- [Task to carry out]
Starting at the line that contains "Select the 1时 timeframe tab", return every line through the end of the entries below, exactly and with nothing else.

(Dataset entries)
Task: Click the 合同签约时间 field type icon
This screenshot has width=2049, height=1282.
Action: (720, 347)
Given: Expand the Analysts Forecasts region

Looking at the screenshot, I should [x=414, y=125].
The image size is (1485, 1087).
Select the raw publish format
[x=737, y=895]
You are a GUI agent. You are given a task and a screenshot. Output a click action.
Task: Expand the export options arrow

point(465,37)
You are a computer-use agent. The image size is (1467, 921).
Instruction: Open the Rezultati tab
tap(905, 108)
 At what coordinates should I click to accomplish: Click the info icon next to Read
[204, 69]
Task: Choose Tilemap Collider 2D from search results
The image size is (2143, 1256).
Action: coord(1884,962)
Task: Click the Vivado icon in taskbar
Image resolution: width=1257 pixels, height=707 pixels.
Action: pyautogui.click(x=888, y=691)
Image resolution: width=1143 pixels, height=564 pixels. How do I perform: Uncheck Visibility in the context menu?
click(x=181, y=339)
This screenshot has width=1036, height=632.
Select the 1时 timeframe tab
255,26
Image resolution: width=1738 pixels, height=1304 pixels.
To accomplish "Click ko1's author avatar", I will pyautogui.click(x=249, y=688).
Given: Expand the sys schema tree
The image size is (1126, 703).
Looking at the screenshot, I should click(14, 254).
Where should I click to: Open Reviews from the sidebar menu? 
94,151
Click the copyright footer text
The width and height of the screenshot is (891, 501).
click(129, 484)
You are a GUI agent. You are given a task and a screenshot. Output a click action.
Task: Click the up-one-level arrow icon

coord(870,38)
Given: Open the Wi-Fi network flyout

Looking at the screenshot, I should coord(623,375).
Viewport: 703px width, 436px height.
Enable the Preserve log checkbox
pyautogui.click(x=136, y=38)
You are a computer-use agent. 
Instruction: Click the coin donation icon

- [Your solution]
Select the 1时 timeframe tab
255,26
Image resolution: width=1738 pixels, height=1304 pixels.
To accomplish "Click ko1's author avatar", I will pyautogui.click(x=249, y=688).
Given: Expand the sys schema tree
The image size is (1126, 703).
Looking at the screenshot, I should click(14, 254).
Where should I click to: Open Reviews from the sidebar menu? 
94,151
Click the copyright footer text
The width and height of the screenshot is (891, 501).
click(129, 484)
You are a GUI agent. You are given a task and a screenshot. Output a click action.
Task: Click the up-one-level arrow icon

coord(870,38)
Given: Open the Wi-Fi network flyout

Looking at the screenshot, I should coord(623,375).
Viewport: 703px width, 436px height.
Enable the Preserve log checkbox
pyautogui.click(x=136, y=38)
You are a computer-use agent. 
Instruction: Click the coin donation icon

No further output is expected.